#### TASK DETAILS
In the listing below, find the line that contains "Instruction: Open profile" and the line that contains "Click the word". Quote both and every line between them, exactly, and nothing more.

#### AVAILABLE RECORDS
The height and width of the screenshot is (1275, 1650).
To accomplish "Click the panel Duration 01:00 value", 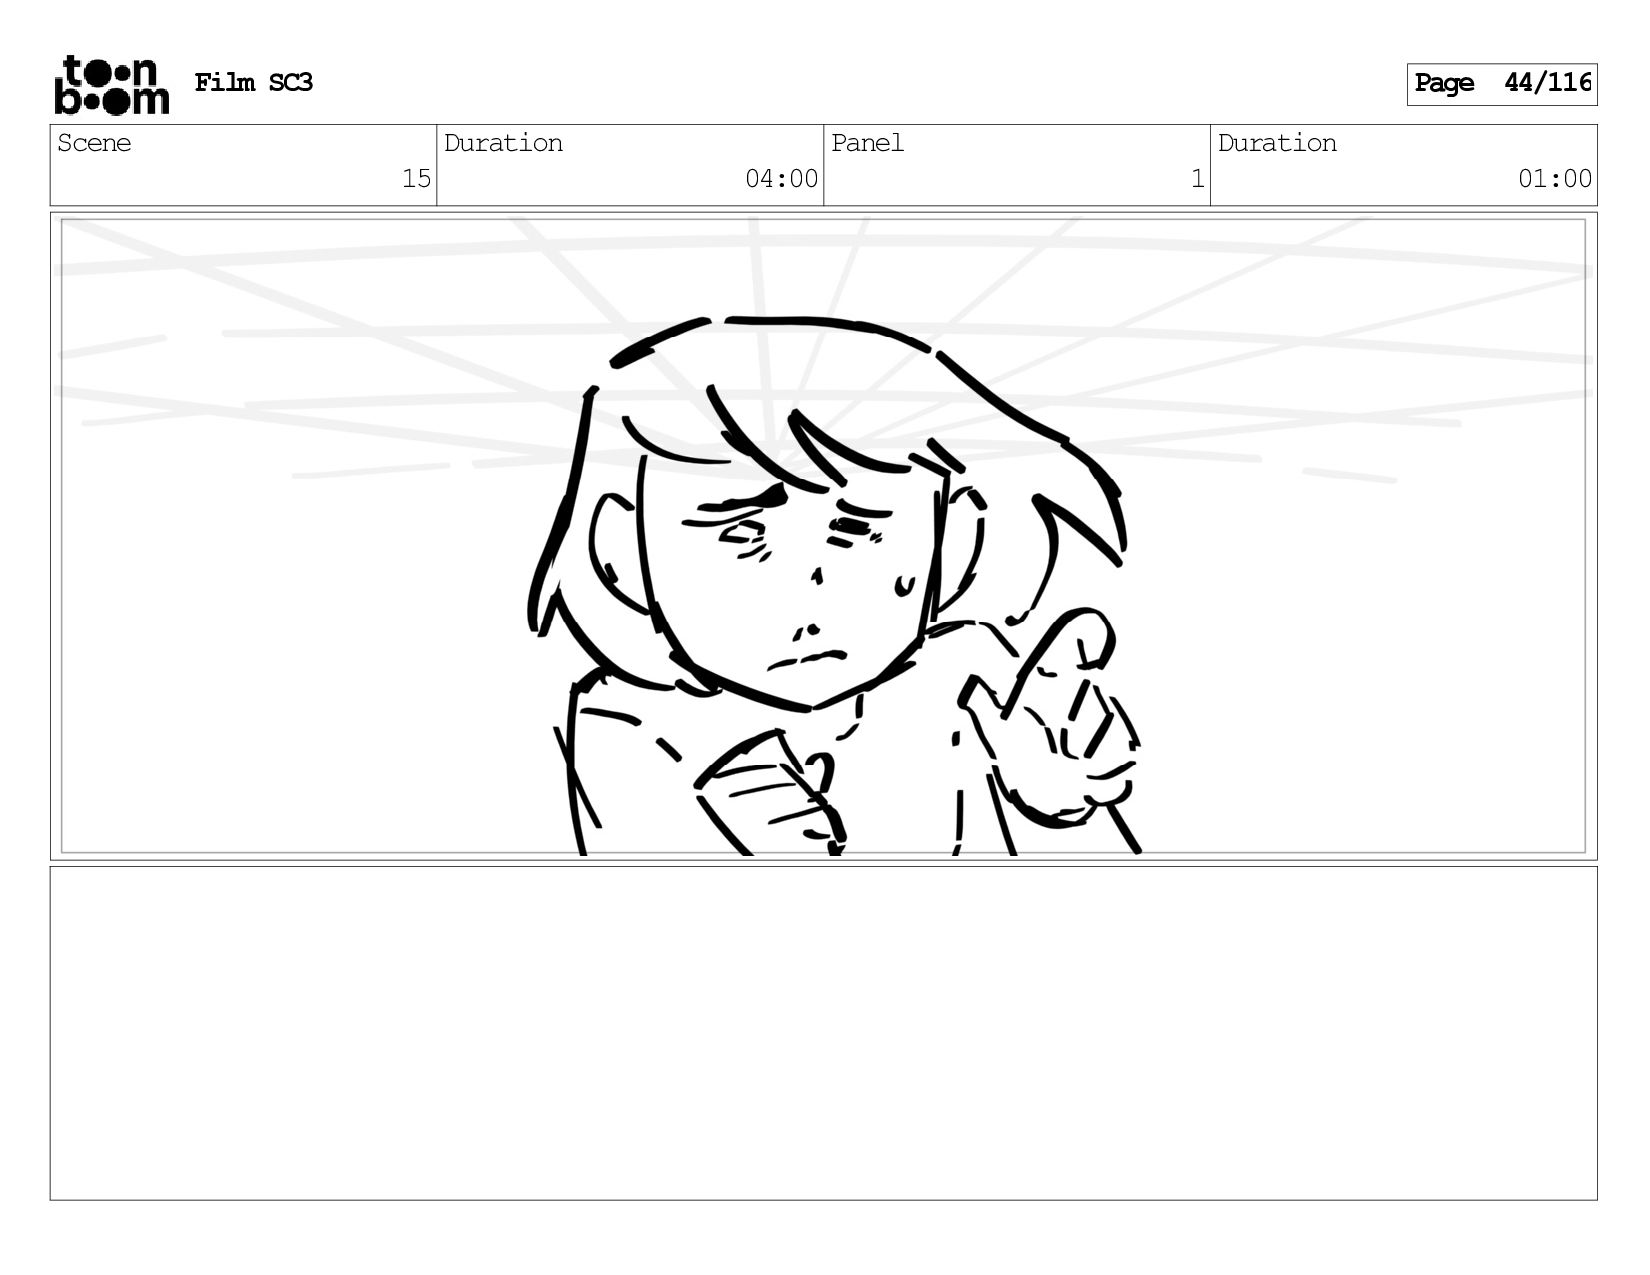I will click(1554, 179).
* * *
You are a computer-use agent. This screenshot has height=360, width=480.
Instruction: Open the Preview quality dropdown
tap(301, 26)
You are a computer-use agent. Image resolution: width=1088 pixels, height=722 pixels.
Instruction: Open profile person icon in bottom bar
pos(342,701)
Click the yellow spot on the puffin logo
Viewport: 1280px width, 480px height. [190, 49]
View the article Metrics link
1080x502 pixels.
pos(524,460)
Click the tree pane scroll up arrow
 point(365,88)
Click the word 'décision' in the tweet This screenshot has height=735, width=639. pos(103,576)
* * *
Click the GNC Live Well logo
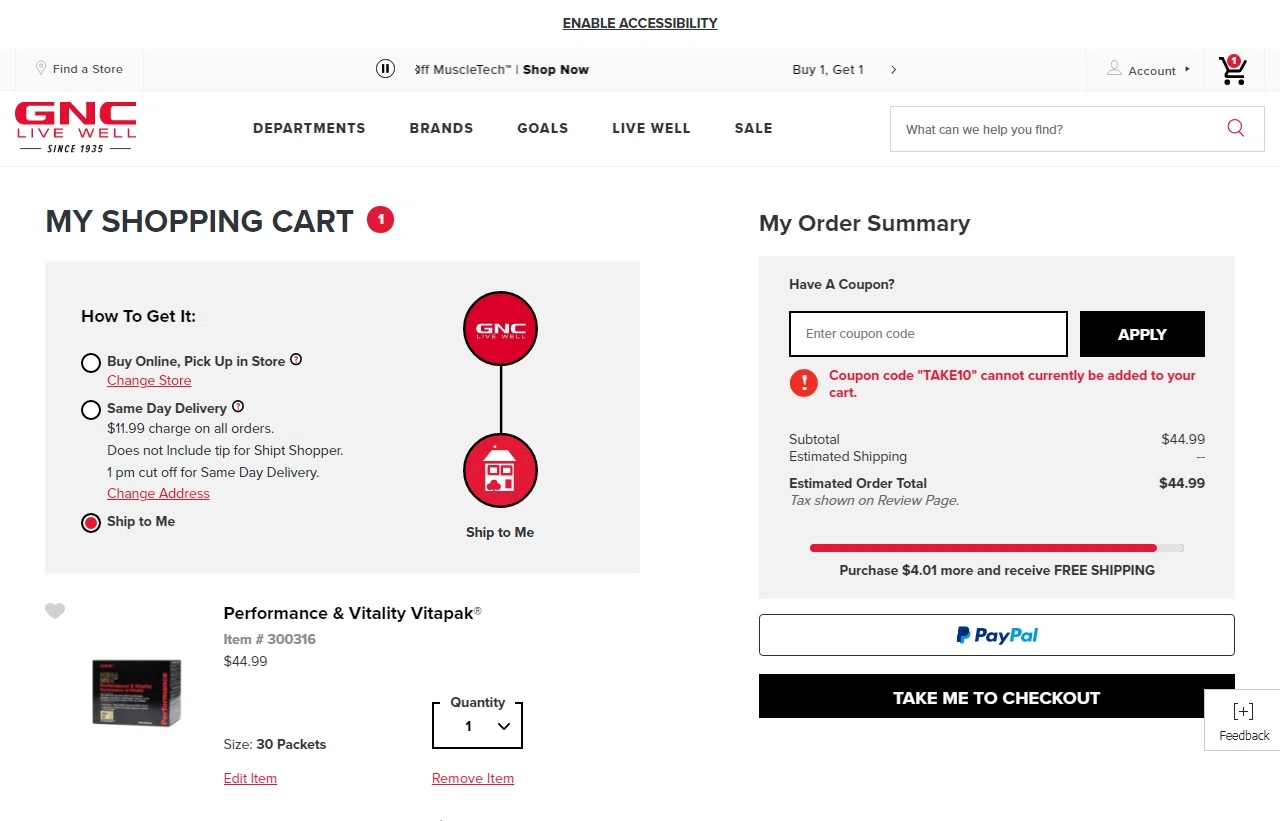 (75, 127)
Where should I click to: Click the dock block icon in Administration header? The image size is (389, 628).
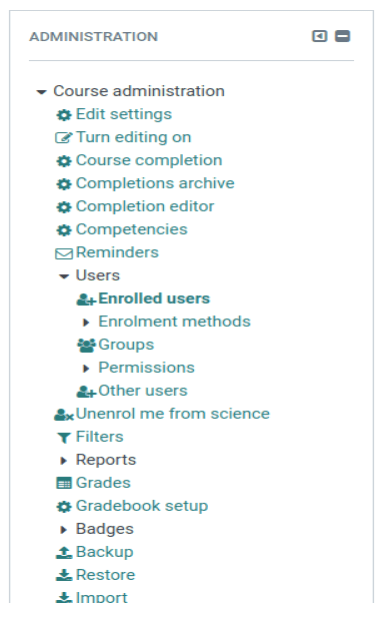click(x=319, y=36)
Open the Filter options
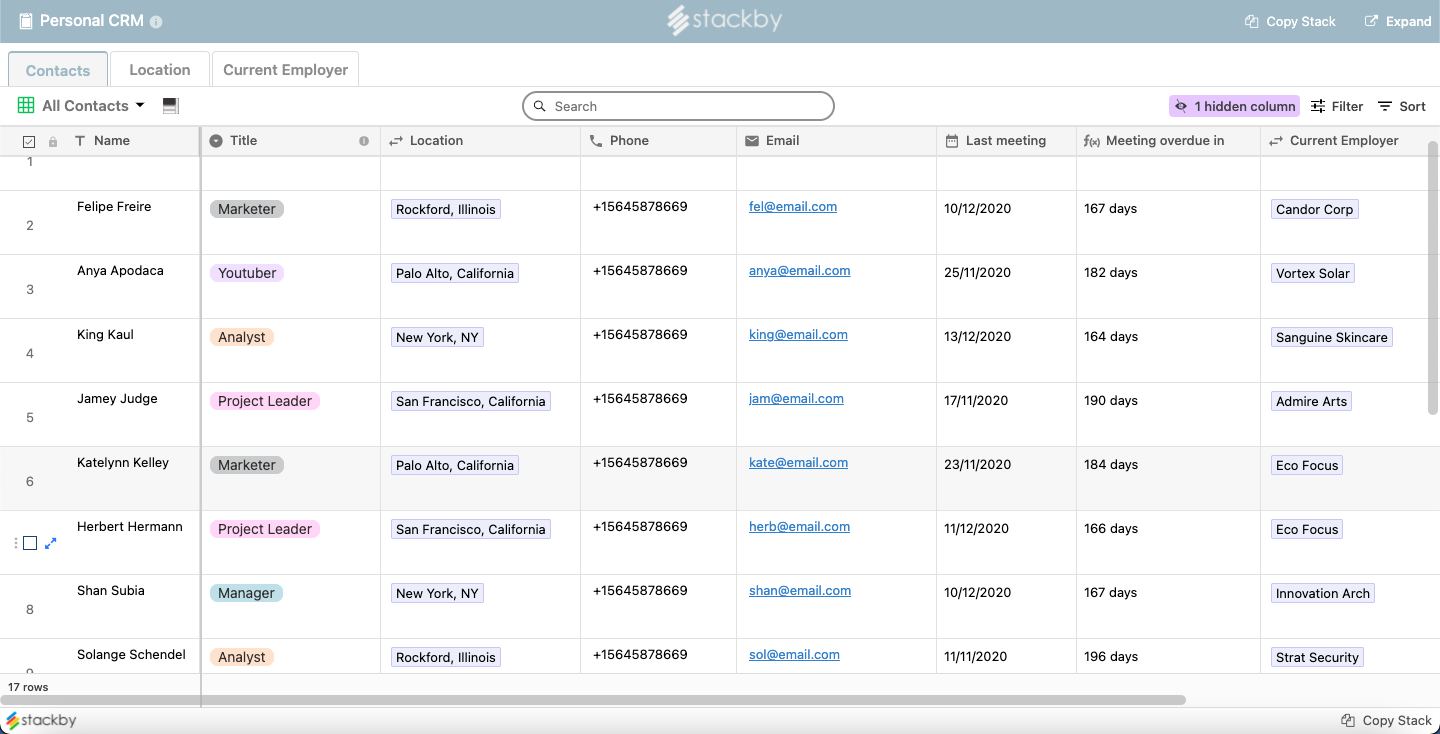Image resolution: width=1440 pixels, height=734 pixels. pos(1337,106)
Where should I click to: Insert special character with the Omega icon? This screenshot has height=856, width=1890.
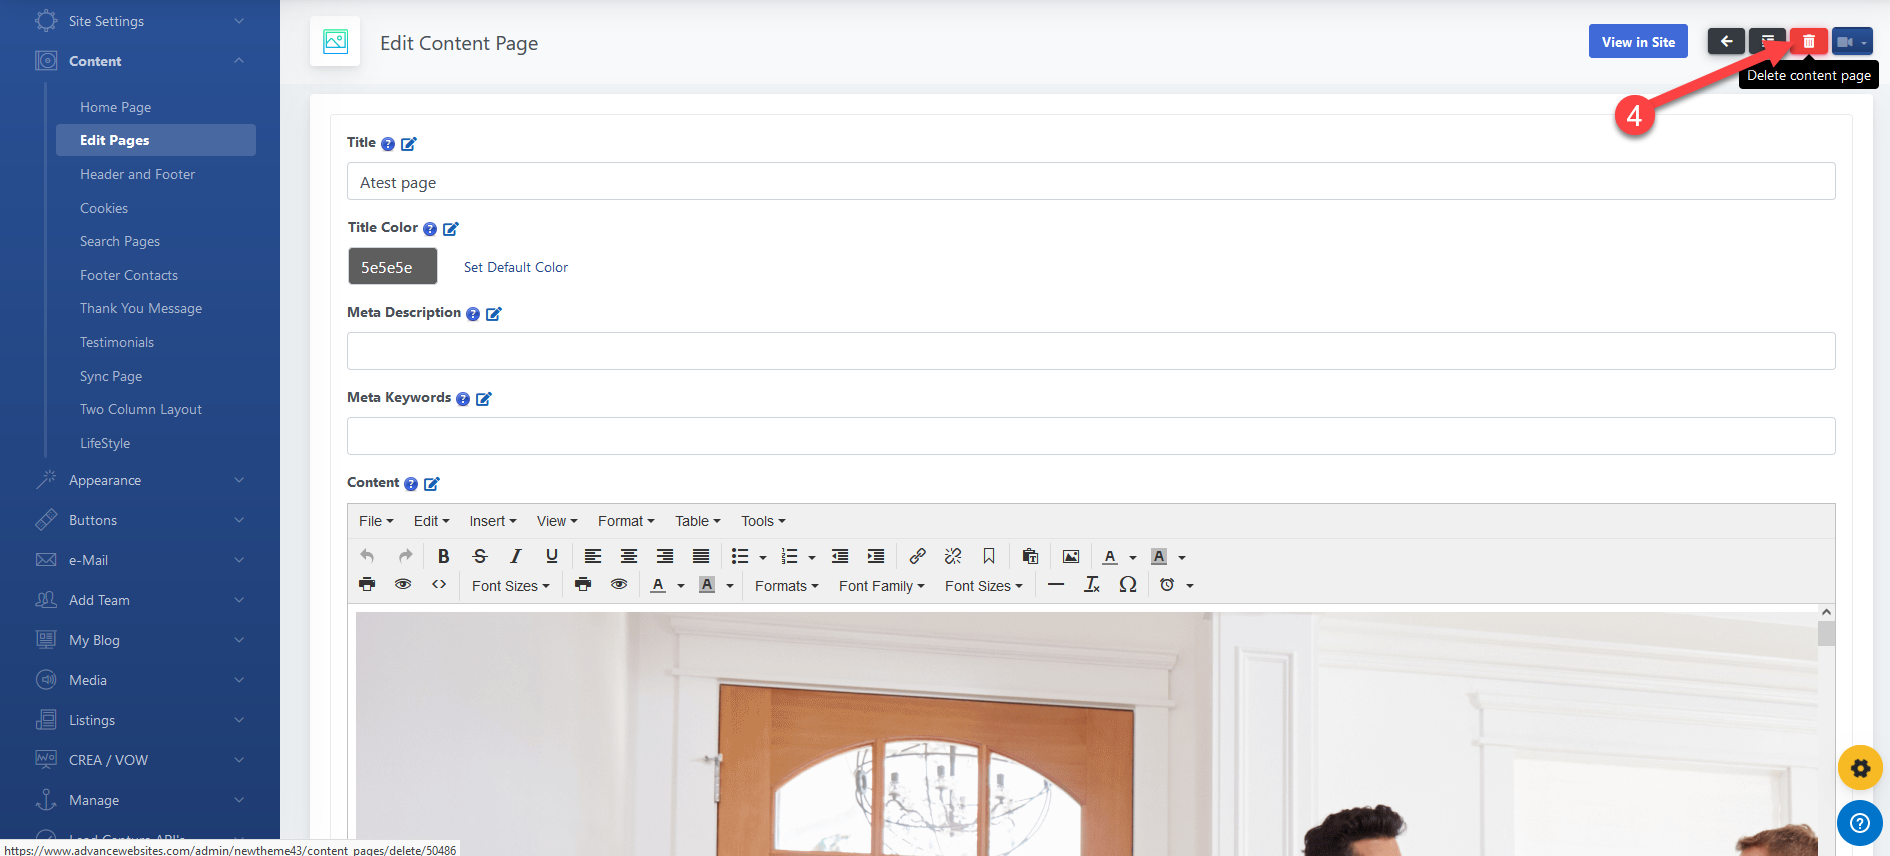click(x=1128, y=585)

#### COMPLETED EXERCISE
Instruction: Open profile person icon in bottom bar
pos(342,701)
Click the yellow spot on the puffin logo
Viewport: 1280px width, 480px height. [190, 49]
View the article Metrics link
1080x502 pixels.
pos(524,460)
Click the tree pane scroll up arrow
 point(365,88)
Click the word 'décision' in the tweet This screenshot has height=735, width=639. pos(103,576)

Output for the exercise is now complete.